**Work item**.
Beginning with the first line, return the material verbatim and without pictures.

**Source records**.

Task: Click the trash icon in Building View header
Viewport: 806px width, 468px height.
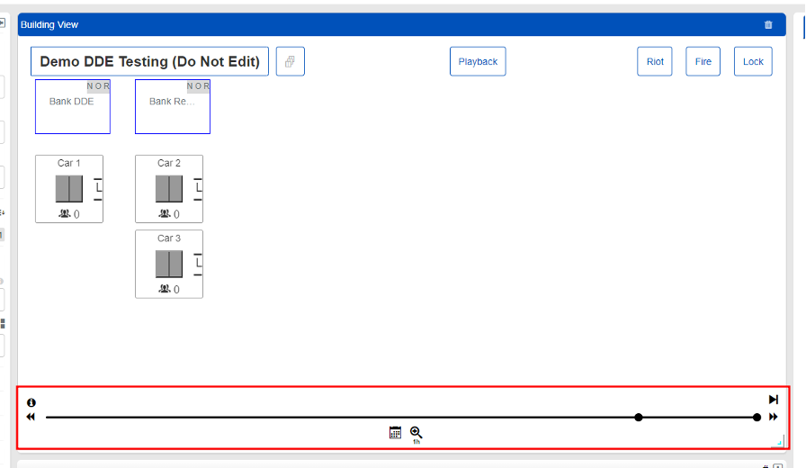Action: click(768, 25)
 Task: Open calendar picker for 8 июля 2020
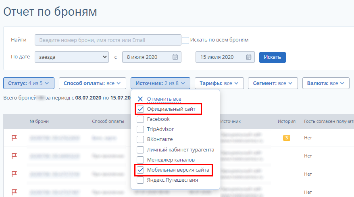point(175,57)
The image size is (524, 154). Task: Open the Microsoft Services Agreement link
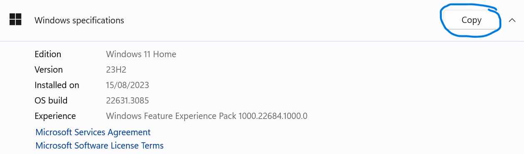tap(93, 132)
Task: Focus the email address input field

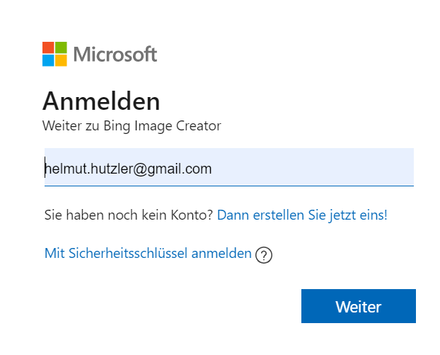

**Answer box**.
Task: Click the trash icon in Building View header
Viewport: 806px width, 468px height.
Action: click(768, 25)
 Task: Open calendar picker for 8 июля 2020
point(175,57)
The image size is (524, 154). Task: Open the Microsoft Services Agreement link
tap(93, 132)
Task: Focus the email address input field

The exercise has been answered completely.